Photos and details in another thread:
https://www.rangefinderforum.com/for...hreadid=166413

However, I remark that when I point the camera vertically to the sky, the weight of the lens causes it to partially collapse into the camera. This happens only with the camera pointed 90 upwards.I can either stop taking photos to clouds or hold the lens barrel while taking a picture. But I would prefer to find a way to slightly increase the "friction" ("rubbing"? I don't know the precise word...) of the lens barrel in its mount.
Any sugestions ??
Thank you
Joao
I had problems with the collapsible 50mm f/2 Sonnar belonging to a 1936 Contax II. It was OK when focusing it with the wheel, but would unlock itself if I tried to adjust focus by rotating the lens barrel, which eventually became a little annoying. But I sorted it easily, so with some care you should be able to rectify your Tessar, it uses the same, or similar, parts.

In the other thread you referenced, the second image in your opening post shows a (out of focus) ring with three lugs, which grip the slots on the inside of the lens barrel after you extend the lens and twist it into place. I'm not sure what material the ring is made out of.

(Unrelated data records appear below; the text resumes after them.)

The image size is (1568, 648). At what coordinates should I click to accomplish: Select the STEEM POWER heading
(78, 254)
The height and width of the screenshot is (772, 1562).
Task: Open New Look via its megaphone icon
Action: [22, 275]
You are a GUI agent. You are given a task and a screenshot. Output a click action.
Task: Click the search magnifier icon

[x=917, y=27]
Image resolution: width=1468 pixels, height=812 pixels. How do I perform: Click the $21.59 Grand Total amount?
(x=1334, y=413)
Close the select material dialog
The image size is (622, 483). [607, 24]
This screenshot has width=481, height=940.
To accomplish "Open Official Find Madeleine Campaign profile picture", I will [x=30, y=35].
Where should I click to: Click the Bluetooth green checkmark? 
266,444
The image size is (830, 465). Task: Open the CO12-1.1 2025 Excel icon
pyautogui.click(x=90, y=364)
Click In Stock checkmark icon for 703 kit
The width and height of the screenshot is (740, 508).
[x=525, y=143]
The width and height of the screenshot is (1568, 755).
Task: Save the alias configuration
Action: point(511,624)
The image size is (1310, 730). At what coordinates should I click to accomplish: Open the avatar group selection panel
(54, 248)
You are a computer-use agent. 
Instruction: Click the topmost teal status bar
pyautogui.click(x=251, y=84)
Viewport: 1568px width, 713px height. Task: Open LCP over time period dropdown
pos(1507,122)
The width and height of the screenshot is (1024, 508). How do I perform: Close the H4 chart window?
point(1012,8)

The lugs are slightly flexible because after machining to shape they were slotted in order to provide a slight amount of give. It's why a lens in good condition will rotate smoothly and then lock into place when extended, because those slots beneath the lugs allow for a very slight degree of flex, and this locks the extended lens into position.

I am unsure if the cause of any excess play is wear of the inner lens barrel, the lugs, or a bit of both. Probably more likely the barrel, I suspect. In any case, I was able to get my collapsible Sonnar working very nicely again by gently inserting a slotted screwdriver with a one millimetre tip into each slot under its lug, and opening the end of the lug out by a very small amount. This compensated for any wear in the parts. Not being around in 1936, I can't say for certain, but my lens now extends and collapses like I think it would have done when new.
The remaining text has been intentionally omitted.